In the present study, we have extensively continued our previous investigations of the nonsynonymous single-nucleotide polymorphisms (SNPs) in the human DNase I (DNASE1) gene potentially relevant to systemic lupus erythematosus (SLE); therefore, all of the 58 nonsynonymous SNPs registered in the NCBI dbSNP database could be evaluated and it could be checked as to whether these SNPs might serve as a functional SNP. From a compiled expression analysis of the amino-acid-substituted DNase I corresponding to each of the SNPs, it was possible to sort them into 23 SNPs while not affecting the activity: 12 abolishing it, 14 reducing it, and 9 increasing it. Among a total of 58 nonsynonymous SNPs, only 4 SNPs exhibited genetic polymorphisms in some of the populations examined; a minor allele producing a loss-of-function variant of each SNP was not distributed in 14 different populations derived from three ethnic groups.

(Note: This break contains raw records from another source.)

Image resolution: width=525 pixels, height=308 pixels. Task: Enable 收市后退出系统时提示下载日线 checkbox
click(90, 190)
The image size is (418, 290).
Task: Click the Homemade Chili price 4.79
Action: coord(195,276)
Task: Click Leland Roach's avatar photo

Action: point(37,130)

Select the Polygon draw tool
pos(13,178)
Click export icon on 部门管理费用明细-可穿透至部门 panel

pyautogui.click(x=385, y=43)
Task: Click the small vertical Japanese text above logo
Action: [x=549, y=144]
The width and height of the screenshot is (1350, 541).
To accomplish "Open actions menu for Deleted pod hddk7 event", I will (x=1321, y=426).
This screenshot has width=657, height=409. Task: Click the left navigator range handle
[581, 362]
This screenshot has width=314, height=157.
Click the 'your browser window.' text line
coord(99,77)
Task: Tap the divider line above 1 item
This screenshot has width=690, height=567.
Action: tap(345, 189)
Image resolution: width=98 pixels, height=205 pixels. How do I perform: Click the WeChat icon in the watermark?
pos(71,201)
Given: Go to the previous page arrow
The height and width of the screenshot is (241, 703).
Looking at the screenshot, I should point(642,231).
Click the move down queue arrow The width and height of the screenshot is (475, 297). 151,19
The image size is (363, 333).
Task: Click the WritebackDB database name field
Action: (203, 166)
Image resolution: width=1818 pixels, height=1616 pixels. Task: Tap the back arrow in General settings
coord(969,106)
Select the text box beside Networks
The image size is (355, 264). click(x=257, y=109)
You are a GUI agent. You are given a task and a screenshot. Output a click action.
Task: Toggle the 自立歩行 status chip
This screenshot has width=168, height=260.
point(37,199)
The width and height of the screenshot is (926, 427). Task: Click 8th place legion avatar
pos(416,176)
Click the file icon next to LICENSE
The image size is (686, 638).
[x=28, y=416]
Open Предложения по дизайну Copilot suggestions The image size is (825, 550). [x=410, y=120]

It could be assumed that a minor allele of these functional SNPs, despite their remarkably low genetic heterogeneity, could directly serve as a genetic risk factor for SLE. Furthermore, among the human DNase family genes, it seems that DNASE1 is able to tolerate the generation of nonsynonymous SNPs, and that the amino-acid substitutions resulting from the SNPs in DNASE1 easily alter the activity.